++++ RECORDS TO PROCESS ++++

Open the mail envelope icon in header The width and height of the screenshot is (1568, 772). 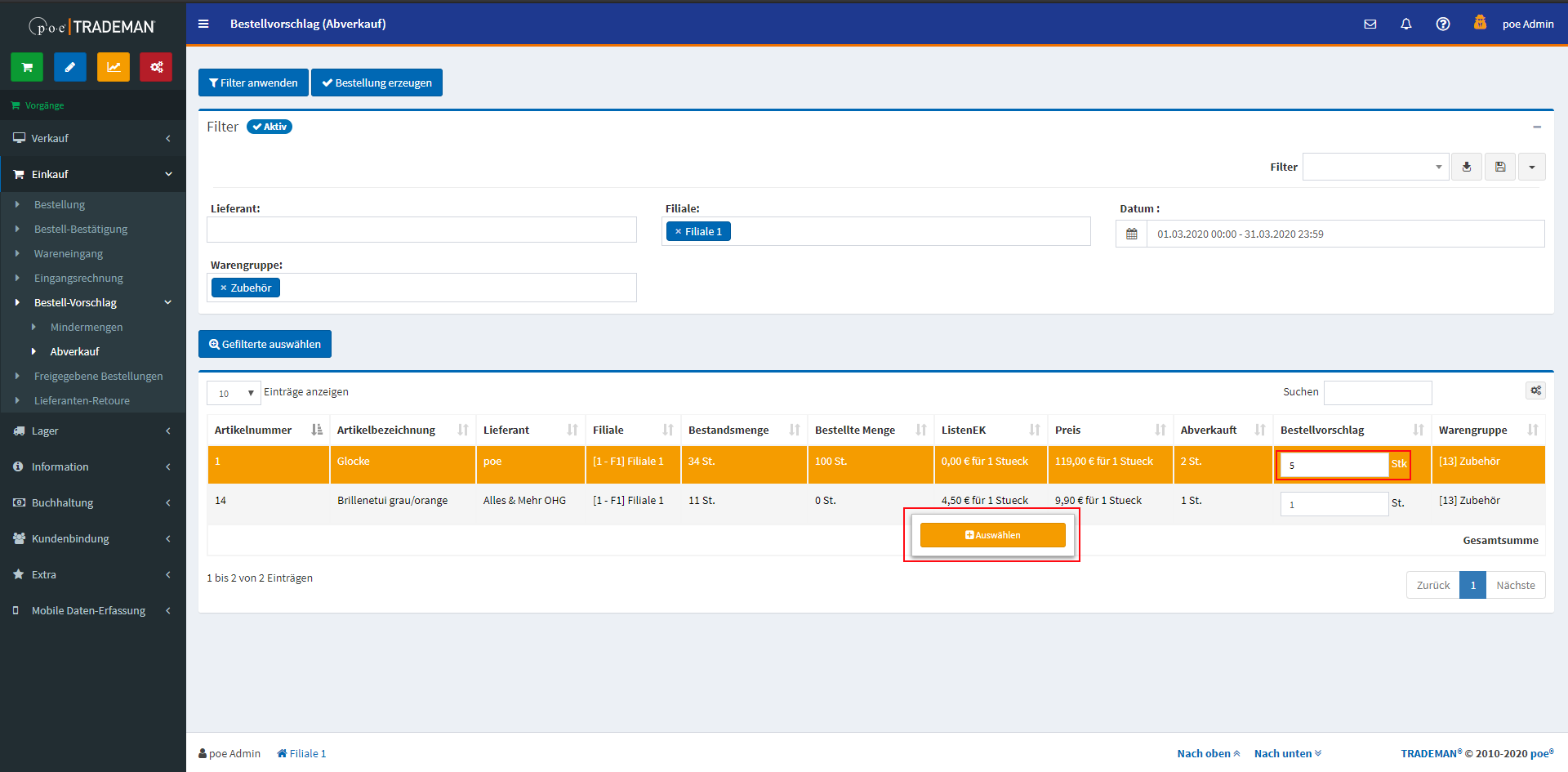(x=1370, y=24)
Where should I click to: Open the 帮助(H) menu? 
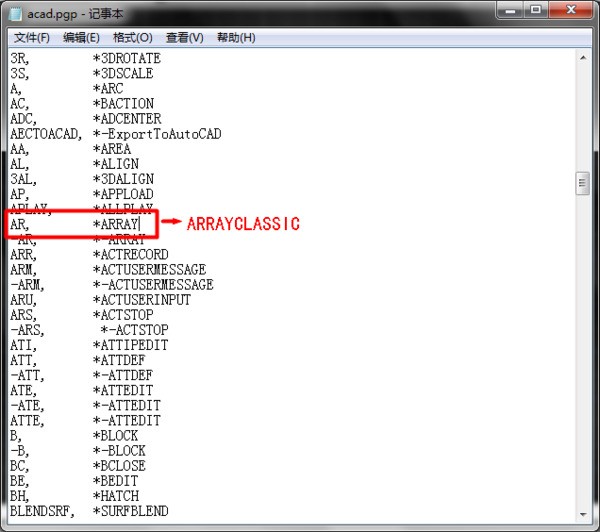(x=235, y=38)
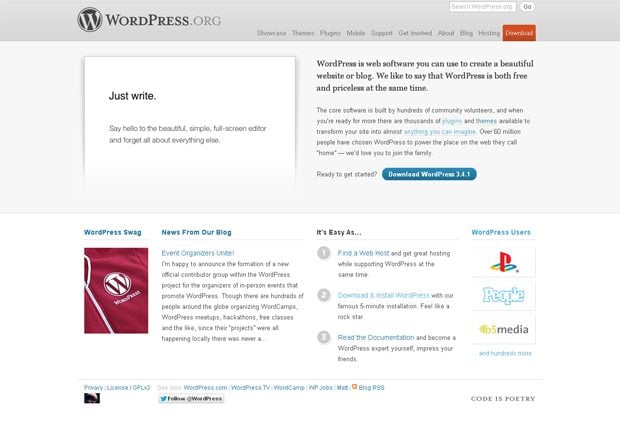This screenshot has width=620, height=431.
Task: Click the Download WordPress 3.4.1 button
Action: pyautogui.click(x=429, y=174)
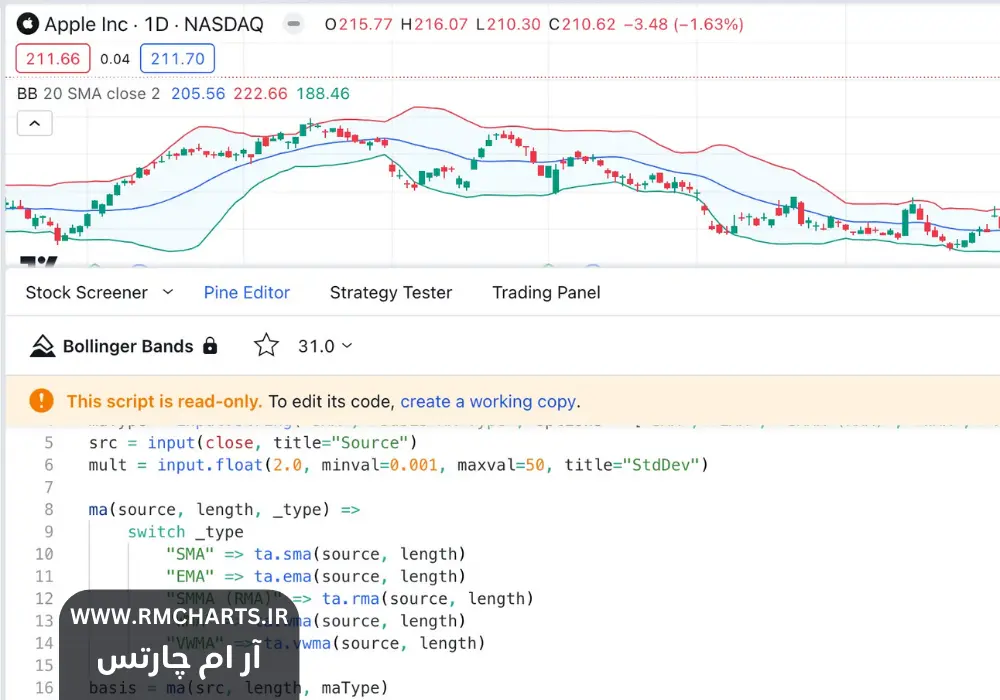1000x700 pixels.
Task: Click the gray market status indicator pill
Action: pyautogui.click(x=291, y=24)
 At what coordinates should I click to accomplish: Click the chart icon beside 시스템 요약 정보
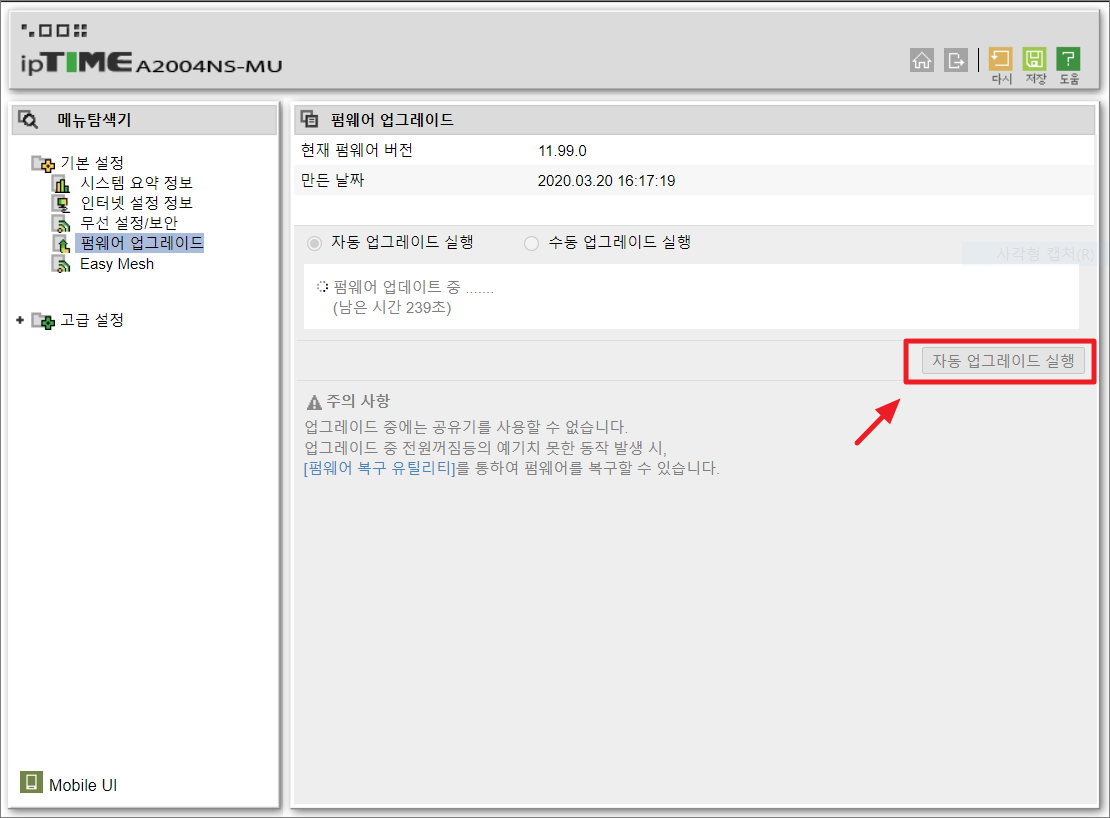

++++

-- ABOUT THIS EXERCISE --
Your job is to restate, word for word, only the lines from the one holding "Where should I" through the end of the material; pictures stay out.

-- ANSWER SPACE --
Where should I click to: Open the 帮助(H) menu? 
(x=235, y=38)
This screenshot has width=620, height=431.
Task: Click the Download WordPress 3.4.1 button
Action: pyautogui.click(x=429, y=174)
1000x700 pixels.
Task: Click the gray market status indicator pill
Action: pyautogui.click(x=291, y=24)
 At what coordinates should I click to accomplish: Click the chart icon beside 시스템 요약 정보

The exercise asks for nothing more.